Comparative clinical utility of screening for Suicide Crisis Syndrome versus suicidal ideation in relation to suicidal ideation and attempts at one-month follow-up

Suicide Life Threat Behav. 2022 Apr 20. doi: 10.1111/sltb.12870. Online ahead of print.

ABSTRACT

INTRODUCTION: Suicidal ideation (SI) has numerous limitations in predicting suicidal behavior. The Suicide Crisis Syndrome (SCS) is proposed as an alternative method of detecting risk. This study compares the relative utility of SI and SCS in statistically predicting SI and behaviors at one-month follow-up.

METHODS: 382 psychiatric patients (98 inpatients, 284 outpatients) completed baseline measures and provided information about suicide-related outcomes one month later. Participants were grouped based on responses to measures assessing SCS and SI.

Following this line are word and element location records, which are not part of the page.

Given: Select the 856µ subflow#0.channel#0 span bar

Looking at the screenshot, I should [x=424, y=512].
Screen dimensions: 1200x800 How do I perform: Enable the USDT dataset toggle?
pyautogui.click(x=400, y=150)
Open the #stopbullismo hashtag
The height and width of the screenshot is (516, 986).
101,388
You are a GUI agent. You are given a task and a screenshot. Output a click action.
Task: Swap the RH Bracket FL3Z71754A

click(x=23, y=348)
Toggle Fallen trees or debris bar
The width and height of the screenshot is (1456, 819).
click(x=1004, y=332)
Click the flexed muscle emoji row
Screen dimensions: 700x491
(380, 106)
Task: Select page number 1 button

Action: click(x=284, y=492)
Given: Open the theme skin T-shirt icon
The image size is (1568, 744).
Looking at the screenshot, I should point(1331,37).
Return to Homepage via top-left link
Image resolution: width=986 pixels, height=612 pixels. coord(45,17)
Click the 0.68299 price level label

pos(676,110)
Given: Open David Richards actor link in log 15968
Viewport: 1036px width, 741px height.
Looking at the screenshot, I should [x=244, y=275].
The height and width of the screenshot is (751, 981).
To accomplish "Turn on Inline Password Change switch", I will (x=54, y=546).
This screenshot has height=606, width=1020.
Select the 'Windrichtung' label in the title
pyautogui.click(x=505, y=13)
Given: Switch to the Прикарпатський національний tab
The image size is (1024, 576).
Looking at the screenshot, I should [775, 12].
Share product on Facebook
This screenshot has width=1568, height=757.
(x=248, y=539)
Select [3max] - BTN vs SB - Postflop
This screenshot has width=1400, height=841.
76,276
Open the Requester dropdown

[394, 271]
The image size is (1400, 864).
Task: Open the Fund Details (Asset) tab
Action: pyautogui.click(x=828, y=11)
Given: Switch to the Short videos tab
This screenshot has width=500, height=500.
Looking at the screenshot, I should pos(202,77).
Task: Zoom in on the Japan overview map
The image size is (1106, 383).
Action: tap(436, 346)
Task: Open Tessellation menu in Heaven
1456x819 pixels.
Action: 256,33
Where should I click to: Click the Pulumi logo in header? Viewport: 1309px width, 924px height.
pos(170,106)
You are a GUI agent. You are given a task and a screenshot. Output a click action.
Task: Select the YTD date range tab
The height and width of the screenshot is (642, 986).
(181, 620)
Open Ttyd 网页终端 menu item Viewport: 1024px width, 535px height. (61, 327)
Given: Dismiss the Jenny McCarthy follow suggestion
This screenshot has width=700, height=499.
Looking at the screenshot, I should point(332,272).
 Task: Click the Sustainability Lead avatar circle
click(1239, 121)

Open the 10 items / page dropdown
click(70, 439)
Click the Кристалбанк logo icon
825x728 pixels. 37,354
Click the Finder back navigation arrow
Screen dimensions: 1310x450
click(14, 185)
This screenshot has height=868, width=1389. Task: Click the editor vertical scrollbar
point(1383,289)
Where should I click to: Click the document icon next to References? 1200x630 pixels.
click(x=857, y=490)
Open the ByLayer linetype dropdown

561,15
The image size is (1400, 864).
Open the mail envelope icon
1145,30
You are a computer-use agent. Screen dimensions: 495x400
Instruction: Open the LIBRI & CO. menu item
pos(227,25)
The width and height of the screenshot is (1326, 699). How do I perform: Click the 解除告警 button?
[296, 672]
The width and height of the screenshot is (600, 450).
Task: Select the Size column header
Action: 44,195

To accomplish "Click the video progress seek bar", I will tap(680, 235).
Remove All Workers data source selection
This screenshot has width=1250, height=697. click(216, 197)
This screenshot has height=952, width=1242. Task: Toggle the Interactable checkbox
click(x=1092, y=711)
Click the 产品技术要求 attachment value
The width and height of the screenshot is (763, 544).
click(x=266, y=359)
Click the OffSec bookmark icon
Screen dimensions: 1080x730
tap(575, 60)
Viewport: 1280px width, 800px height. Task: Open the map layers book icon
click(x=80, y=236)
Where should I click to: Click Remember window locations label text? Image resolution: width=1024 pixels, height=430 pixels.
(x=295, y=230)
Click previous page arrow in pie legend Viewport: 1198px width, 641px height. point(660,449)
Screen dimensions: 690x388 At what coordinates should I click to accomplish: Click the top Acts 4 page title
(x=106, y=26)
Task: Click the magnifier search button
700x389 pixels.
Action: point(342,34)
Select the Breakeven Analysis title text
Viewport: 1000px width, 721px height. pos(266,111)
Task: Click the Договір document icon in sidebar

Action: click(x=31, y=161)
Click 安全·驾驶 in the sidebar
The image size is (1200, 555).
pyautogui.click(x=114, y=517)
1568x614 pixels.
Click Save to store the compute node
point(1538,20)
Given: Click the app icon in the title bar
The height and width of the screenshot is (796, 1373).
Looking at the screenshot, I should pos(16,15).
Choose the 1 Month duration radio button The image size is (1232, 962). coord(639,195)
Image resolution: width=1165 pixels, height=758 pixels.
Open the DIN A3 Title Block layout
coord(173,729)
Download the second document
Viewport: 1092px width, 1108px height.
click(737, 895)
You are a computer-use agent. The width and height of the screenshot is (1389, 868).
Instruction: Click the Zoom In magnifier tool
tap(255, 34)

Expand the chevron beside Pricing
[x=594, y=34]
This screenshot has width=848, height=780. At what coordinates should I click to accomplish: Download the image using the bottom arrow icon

RESULTS: Rates of follow-up suicidal behavior were significantly higher among those reporting both SCS and SI (22.2%) than those reporting SI alone (6.0%) or neither SCS nor SI (0.9%). SCS alone (8.3%) had descriptively, but not statistically, higher rates of suicidal behavior than those with neither SCS nor SI, and did not differ from SI alone and the combination of SCS and SI. Those reporting SI-with and without SCS-had higher levels of follow-up suicidal thoughts than those without SI.

CONCLUSION: The SCS was equivalent to SI, and incrementally informative alongside SI, in detecting individuals at risk of future suicidal behavior, whereas SI was more strongly related to future SI than SCS. The combination of SCS and SI may be clinically useful in detecting individuals who are at risk for suicide.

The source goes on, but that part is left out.